In America, hardly any social fact can be understood outside the historical context of slavery. One modern legacy is the obliteration of the pre-slavery ancestry of African Americans. But what if your DNA matched that of an African tribe? Would that not provide a grounding in African soil and establish African kin? For a few hundred dollars, that service is now provided.
One pioneering company’s website “allows you to reconnect to your ancestral past—easily, accurately and profoundly” and will “connect your ancestry to a specific country in Africa and often to a specific African ethnic group.” And there is no doubt that it does what it promises—it connects black Americans to black Africa. But of course, that is a sloppy term— “connects”—sounding as if it has profound biological meaning, when the profound connection it provides may be more emotional than genetic.
After all, of the literally thousands of genetic ancestors you had 12 generations ago—say, about the year 1700—mtDNA is connecting you with only one. On the other hand, isn’t that better than nothing?
Well, when you consider the fact that all of these mtDNA forms are polymorphic— that is to say, varying within any population; and that the sampling of Africans is very poor, you have to begin to wonder whether a mitochondrial DNA match to a Yoruba may actually be worse than nothing. Being biologically meaningless, yet mimicking a hereditary identity, the mtDNA match might well be giving you a false identity in the name of science.
As the classic 1973 film “The Sting” showed clearly, the best scams are the ones in which the victim does most of the work. You give them the dots, and they connect them—to your advantage. In this case, the clients are paying for science and are getting it. They are getting accurate DNA results and true matches. The companies certify the match, and allow their clients to make the meaningful “connection.”

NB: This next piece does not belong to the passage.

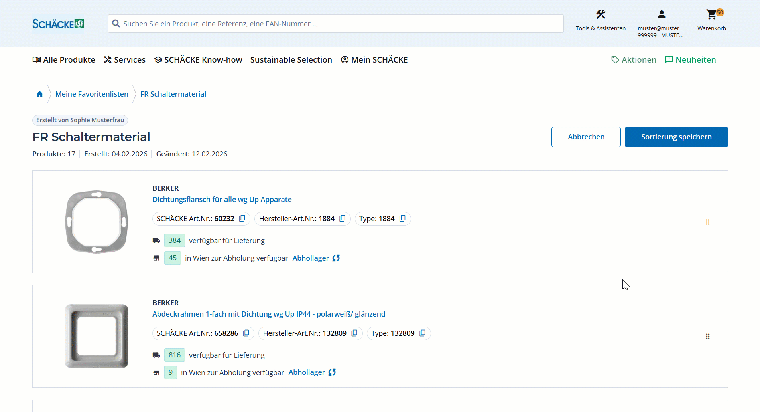Open the user account profile icon
This screenshot has height=412, width=760.
click(x=662, y=15)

Testimonials vouch for the lives thereby changed, and why shouldn’t they? The only problem might be if you confuse them for scientific evidence.
Ultimately this essay is not intended as a public service or a whistle-blowing venture. Nothing illegal or even necessarily immoral is going on. Instead, this is an illustration of the way in which science has changed during our lifetimes. Science and, in particular, genetics may never have been “pure” but until quite recently it never had to compete seriously with the profit motive for its public credibility.
In short, this isn’t your grandfather’s genetics.